Shoot a picture of where you are talking about putting this stuff. Nothing at the edges of that fireplace should be getting anywhere near 700 degrees.


----------



## fire_N_ice

will do.......  Pics edited in, just tilt your head  .


----------



## BrotherBart

Got a crick in my neck but that looks like a large gap. ACE Hardware will sell you the 600 degree RTV silicone sealant that should handle temps at those spots fine. It is with their wood stove stuff. The stuff is messy. Another thing you could put in there is stove window gasket. It is flat fiberglass and heat ain't gonna affect it lately.

On the silicone subject, I am the lone dissenter in the world that says there ain't no difference between the eight buck a tube 600 degree stuff and the $3.99 regular silicone caulk. 100% silicone caulk is 100% silicone caulk. I think the six hundred degree stuff just had red or black dye added. All silicone is going to vaporize around 800 degrees but the blocking plate sitting eight inches above the top of my heating monster wood stove is held up with plain old silicone caulk and it hasn't moved lately. The top plate on the chimney liners are sealed with it too. On sale for a buck ninety-nine a tube.

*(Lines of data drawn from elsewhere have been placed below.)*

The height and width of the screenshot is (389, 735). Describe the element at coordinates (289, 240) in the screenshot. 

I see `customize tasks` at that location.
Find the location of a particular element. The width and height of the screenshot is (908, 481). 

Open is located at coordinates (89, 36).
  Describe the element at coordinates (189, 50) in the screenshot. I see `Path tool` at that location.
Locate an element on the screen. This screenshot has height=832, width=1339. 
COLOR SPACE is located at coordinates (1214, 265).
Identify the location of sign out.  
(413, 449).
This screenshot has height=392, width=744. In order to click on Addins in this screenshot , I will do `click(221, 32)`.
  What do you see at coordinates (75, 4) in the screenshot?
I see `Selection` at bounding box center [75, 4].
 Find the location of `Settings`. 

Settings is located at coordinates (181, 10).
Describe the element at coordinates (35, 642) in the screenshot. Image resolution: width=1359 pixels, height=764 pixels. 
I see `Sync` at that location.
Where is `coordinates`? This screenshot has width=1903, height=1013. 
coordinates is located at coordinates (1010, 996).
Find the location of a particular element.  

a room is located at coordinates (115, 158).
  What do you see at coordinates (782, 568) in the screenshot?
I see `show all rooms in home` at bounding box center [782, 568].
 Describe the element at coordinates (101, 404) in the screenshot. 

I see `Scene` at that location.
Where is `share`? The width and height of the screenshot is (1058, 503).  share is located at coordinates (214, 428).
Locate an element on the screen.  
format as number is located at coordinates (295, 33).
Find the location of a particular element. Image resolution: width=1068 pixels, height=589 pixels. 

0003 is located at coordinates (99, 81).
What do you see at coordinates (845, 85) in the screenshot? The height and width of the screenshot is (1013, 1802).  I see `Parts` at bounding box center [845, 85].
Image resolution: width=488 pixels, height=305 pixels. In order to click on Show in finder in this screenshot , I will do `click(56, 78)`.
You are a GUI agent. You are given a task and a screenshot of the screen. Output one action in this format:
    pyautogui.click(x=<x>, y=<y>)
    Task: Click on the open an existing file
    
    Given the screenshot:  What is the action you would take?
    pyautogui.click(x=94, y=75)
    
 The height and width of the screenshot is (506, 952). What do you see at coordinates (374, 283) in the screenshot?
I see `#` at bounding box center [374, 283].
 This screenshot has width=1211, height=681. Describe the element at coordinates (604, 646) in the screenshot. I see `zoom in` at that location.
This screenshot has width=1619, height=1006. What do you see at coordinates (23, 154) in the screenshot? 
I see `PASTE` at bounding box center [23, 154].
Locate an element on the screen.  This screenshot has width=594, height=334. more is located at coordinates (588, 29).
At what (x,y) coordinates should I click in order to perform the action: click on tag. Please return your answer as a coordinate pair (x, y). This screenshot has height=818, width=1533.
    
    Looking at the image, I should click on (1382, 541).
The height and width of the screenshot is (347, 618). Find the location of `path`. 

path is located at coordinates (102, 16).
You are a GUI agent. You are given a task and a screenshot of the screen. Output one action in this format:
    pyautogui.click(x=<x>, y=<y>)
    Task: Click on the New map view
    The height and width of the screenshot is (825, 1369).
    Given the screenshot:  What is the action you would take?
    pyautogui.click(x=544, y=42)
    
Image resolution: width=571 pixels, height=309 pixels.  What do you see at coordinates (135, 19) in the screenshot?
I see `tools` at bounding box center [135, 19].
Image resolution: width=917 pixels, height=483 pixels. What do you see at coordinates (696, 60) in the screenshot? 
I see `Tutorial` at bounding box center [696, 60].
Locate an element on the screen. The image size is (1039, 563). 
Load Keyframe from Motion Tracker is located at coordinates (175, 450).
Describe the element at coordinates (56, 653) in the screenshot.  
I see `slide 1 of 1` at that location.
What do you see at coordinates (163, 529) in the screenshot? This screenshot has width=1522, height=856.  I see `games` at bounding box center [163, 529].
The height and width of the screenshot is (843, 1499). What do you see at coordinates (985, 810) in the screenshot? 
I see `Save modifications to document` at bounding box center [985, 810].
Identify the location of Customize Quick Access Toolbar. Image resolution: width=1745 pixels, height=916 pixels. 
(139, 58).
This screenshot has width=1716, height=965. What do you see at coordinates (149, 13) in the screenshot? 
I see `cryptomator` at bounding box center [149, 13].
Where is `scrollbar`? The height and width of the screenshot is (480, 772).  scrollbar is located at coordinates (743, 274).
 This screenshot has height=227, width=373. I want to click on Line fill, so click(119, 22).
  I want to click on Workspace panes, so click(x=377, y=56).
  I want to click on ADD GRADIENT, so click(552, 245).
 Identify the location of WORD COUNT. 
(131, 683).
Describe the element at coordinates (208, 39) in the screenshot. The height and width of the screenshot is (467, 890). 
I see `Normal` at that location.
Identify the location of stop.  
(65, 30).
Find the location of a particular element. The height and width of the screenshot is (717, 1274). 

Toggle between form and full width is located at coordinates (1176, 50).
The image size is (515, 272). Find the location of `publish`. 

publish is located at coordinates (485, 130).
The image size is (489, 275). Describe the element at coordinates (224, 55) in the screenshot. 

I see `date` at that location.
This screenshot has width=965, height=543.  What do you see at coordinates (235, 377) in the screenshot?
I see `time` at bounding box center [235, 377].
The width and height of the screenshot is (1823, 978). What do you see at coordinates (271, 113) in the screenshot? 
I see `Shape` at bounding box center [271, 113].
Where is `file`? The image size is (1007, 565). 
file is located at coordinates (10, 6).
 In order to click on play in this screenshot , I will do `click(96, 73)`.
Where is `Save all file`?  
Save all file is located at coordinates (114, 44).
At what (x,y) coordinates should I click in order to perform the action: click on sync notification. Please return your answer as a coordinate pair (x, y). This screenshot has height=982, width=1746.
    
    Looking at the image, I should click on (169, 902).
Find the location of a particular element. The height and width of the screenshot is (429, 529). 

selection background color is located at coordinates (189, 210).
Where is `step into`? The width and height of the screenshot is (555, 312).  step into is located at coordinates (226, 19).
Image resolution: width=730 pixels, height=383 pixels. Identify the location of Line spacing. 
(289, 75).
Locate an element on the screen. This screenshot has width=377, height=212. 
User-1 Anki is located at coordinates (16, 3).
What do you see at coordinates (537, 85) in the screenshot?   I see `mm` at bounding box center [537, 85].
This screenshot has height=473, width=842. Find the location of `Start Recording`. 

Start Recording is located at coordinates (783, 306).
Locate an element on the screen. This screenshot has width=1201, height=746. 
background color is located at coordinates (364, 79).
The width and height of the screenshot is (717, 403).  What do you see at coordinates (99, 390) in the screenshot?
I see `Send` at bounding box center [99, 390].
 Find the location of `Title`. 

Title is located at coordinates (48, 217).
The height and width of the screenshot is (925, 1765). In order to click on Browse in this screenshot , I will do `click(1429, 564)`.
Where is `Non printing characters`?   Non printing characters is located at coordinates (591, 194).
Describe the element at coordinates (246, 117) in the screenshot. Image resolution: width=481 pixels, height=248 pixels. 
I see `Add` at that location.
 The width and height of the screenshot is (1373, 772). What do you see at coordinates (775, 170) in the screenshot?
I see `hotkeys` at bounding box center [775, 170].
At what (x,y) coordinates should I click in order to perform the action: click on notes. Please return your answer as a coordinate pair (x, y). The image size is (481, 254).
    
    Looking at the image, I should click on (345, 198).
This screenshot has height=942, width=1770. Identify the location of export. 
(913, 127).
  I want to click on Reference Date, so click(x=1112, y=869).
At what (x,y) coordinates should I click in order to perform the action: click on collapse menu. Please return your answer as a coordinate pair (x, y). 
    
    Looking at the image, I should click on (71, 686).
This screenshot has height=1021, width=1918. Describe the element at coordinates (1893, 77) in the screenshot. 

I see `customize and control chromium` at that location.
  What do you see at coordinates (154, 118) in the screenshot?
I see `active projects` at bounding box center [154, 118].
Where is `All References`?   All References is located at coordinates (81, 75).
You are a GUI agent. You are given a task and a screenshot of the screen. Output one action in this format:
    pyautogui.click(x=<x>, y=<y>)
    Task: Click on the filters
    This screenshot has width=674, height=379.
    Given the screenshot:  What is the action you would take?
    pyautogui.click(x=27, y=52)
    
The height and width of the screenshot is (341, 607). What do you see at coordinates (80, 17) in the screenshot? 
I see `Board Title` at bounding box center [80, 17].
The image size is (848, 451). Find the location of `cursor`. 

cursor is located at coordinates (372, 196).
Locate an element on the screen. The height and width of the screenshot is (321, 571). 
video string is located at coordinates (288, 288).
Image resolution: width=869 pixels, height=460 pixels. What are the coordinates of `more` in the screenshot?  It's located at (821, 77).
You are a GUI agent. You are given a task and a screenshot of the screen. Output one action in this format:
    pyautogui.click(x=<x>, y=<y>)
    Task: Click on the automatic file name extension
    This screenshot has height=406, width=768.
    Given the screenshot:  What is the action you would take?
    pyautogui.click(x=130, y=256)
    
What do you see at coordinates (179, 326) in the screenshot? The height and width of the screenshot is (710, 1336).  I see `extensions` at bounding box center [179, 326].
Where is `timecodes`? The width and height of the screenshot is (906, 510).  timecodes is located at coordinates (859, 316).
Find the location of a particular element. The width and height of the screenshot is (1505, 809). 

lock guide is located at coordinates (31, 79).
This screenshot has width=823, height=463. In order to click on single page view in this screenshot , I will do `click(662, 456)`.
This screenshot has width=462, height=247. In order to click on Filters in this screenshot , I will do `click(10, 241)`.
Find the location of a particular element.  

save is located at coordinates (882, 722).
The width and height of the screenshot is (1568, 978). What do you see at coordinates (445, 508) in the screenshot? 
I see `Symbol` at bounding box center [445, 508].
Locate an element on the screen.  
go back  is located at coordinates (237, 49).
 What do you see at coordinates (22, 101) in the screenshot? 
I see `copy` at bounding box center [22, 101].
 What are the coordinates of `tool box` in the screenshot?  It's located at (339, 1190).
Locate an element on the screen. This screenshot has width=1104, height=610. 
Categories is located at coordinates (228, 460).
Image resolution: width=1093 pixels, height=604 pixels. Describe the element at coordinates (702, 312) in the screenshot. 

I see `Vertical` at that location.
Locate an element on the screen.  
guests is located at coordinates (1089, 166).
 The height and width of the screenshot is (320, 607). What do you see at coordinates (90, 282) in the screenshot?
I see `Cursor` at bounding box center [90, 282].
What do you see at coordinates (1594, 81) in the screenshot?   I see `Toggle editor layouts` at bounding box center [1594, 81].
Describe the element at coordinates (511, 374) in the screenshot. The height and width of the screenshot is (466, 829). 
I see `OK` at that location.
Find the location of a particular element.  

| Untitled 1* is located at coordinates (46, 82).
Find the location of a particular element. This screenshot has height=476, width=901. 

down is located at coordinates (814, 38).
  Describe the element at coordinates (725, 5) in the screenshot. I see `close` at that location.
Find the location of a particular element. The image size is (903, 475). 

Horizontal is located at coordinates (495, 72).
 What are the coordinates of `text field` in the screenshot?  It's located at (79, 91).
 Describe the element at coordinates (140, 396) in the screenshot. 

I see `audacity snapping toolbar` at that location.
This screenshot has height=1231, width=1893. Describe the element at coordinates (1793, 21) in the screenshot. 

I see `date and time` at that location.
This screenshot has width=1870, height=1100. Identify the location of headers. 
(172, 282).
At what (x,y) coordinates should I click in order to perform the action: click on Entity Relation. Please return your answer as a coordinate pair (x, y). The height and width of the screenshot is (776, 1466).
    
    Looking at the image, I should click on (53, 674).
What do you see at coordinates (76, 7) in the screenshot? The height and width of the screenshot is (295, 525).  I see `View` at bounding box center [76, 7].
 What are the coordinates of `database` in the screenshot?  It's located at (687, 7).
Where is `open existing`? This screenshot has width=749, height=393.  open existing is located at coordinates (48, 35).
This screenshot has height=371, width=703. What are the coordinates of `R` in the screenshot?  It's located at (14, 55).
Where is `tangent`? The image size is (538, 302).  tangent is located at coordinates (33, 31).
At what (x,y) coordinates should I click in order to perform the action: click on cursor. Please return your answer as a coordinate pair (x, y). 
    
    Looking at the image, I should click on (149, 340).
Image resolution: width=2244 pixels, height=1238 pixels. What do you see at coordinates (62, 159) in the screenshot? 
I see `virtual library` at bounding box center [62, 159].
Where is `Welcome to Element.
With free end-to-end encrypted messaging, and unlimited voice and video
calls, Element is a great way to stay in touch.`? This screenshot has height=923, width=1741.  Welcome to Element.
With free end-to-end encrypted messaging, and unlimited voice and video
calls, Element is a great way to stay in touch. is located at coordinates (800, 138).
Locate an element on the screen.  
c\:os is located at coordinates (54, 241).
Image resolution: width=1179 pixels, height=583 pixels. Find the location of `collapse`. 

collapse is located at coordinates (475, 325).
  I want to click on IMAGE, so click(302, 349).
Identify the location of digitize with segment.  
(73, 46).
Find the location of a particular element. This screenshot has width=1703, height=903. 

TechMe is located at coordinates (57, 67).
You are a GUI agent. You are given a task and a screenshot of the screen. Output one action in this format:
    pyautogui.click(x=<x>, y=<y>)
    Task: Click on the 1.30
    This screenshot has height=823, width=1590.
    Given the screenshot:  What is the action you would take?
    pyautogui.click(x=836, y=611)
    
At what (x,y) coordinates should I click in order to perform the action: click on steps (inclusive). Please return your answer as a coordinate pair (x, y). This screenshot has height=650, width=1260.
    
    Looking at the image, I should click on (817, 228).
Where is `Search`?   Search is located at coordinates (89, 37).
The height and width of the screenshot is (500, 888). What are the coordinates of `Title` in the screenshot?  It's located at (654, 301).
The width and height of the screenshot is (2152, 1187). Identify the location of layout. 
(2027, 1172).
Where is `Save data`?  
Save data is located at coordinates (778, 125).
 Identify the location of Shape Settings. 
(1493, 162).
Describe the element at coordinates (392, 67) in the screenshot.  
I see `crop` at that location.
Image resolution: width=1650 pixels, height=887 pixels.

The factory installed the door gasket in my Englander with the 600 degree stuff and it is subjected to the radiant heat of 1,200 degree fires in that firebox an inch away from it so I think it will do it for you just fine.


----------



## Nativedancer

I have a Whitfield Advantage II, and one day the solid curved front glass broke. The cost is $495 to replace it. I was going to try to use a high temperature Sealant on the glass. I wondered about exhaust sealant, but not sure how high the temperature can get on a catalytic converter, and I am worried about breakdown at 800 degrees. In my research I have found the glass to be a plexiglass. I put an oven thermometer and it came to 800 degrees running at full blast, with the air reduced down, so that is my possible maximum. The broken front glass reduces the efficiency of the wood pellet stove and right now being unemployed I really need that. Here is a picture of the fireplace. Any help or suggestions I would be grateful for. J

*UPDATE!*
UPDATE:I think I may have found something for high temperature sealant: Versuchem Muffler and Exhaust Sealant. It goes to 1000 degrees, 1500 degrees intermittent and about $4. AND there is (this is the most recommended one) *Inferno Metal Repair *goes to 2000 degrees, and Is available at Autozone parts stores, part number 30671, and it is $5.99.It is not tested on glass, but it does not expand.


----------